Create `/slack-agent/server/listeners/commands/test-resilience.ts`:

```typescript title="/slack-agent/server/listeners/commands/test-resilience.ts"
import type { AllMiddlewareArgs, SlackCommandMiddlewareArgs } from "@slack/bolt";
import { respondToMessage } from "~/lib/ai/respond-to-message";

export const testResilienceCallback = async ({
  ack,
  command,
  client,
  logger,
}: AllMiddlewareArgs & SlackCommandMiddlewareArgs) => {
  await ack();
  
  const { user_id, channel_id } = command;
  
  try {
    // Enable failure simulation
    process.env.SIMULATE_FAILURES = 'true';
    
    const response = await client.chat.postMessage({
      channel: channel_id,
      text: `🧪 Testing resilience...`,
    });
    
    // Test the AI response with simulated failures
    const aiResponse = await respondToMessage({
      messages: [{ 
        role: 'user', 
        content: 'Test message for resilience' 
      }],
      event: {
        type: 'message',
        text: 'Test message',
        user: user_id,
        ts: response.ts!,
        channel: channel_id,
        channel_type: 'channel',
      } as any,
      channel: channel_id,
      thread_ts: response.ts,
      botId: undefined,
    });
    
    await client.chat.postMessage({
      channel: channel_id,
      thread_ts: response.ts,
      text: `✅ Resilience test completed:\n${aiResponse}`,
    });
    
  } catch (error) {
    logger.error('Test resilience failed:', error);
    await client.chat.postEphemeral({
      channel: channel_id,
      user: command.user_id,
      text: `❌ Test failed: ${error}`,
    });
  } finally {
    // Disable failure simulation
    delete process.env.SIMULATE_FAILURES;
  }
};
```

\*\*Note: About the \`as any\` cast\*\*

For the `event` in this test command we use `as any` to avoid dragging a full set of Slack event types into the example. In your own code, prefer reusing the typed helpers and payload types from the Bolt middleware lesson instead of broad casts—this keeps your handlers fully type-safe while following the same retry patterns.
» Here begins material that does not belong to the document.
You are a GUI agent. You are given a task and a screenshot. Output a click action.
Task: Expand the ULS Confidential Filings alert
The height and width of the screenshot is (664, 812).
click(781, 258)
Register in `/slack-agent/server/listeners/commands/index.ts`:

```typescript title="/slack-agent/server/listeners/commands/index.ts" {5,11}
import type { App } from "@slack/bolt";
import { echoCallback } from "./echo";
import { sampleCommandCallback } from "./sample-command";
import { testResilienceCallback } from "./test-resilience";

const register = (app: App) => {
  app.command("/sample-command", sampleCommandCallback);
  app.command("/echo", echoCallback);
  app.command("/test-resilience", testResilienceCallback);
};

export default { register };
```

> If you already have additional commands (like `/compare-context`) from other lessons, register them here as well. This snippet only shows the commands relevant to the resilience test.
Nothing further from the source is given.